*Source records*:

┄┄┄┄┄┄┄┄┄┄┄┄┄┄┄┄┄┄┄┄

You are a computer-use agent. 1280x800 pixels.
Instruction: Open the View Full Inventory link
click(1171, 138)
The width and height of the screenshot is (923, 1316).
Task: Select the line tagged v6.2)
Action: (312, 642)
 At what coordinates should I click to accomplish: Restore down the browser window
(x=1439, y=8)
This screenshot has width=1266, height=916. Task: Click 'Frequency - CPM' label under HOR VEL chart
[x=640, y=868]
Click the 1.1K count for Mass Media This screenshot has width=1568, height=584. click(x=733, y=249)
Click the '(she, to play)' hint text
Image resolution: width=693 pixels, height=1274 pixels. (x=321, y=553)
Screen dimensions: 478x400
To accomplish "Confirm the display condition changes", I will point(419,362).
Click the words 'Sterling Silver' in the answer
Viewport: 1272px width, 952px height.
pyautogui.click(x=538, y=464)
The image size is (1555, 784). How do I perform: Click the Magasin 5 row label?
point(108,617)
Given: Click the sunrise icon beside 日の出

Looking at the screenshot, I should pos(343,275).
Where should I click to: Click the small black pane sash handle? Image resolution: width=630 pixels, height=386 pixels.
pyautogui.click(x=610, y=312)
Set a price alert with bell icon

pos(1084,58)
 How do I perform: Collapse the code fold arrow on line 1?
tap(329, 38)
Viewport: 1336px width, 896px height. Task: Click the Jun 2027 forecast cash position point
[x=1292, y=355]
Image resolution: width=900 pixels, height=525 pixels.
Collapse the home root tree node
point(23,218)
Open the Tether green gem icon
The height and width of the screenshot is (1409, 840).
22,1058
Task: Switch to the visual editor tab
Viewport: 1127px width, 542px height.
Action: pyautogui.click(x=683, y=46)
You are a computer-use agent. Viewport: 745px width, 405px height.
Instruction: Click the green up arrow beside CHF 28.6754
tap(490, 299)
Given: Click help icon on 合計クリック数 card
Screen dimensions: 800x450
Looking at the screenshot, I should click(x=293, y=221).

┄┄┄┄┄┄┄┄┄┄┄┄┄┄┄┄┄┄┄┄

*Work item*:
From the entries, report each line that includes the word "agent".

*Your solution*:
You are a computer-use agent. 1280x800 pixels.
You are a computer-use agent. Viewport: 745px width, 405px height.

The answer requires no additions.